- **What is being asked**: Could you give the data between the lines holding "The height and width of the screenshot is (646, 604)." and "Click the vertical scrollbar on right", inclusive, as a numbered list, leaving out any blank lines?

- **Exercise data**:
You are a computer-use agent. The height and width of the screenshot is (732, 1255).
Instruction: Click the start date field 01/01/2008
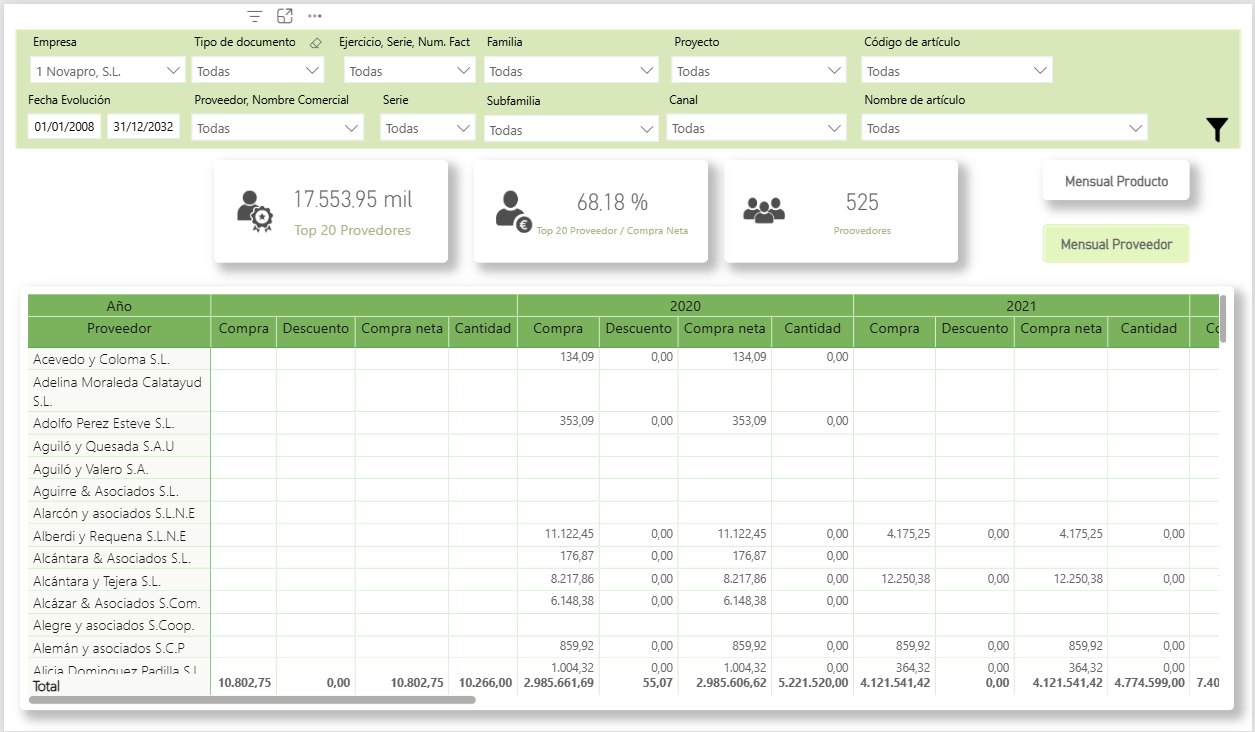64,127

...

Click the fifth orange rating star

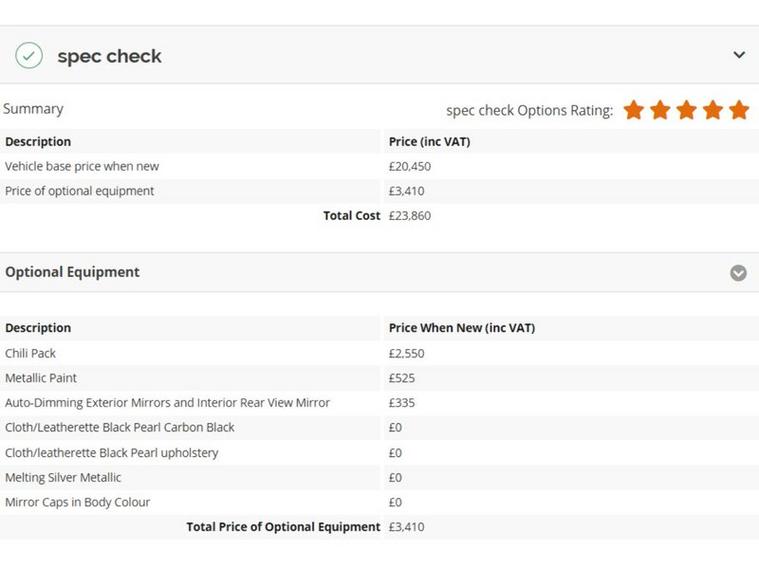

--

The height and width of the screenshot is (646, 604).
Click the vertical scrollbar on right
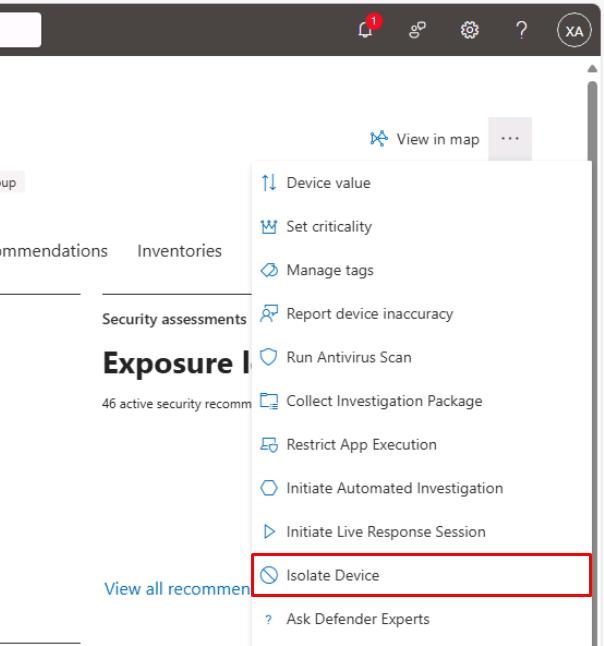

- **Result of the task**:
1. The height and width of the screenshot is (646, 604).
2. Click the vertical scrollbar on right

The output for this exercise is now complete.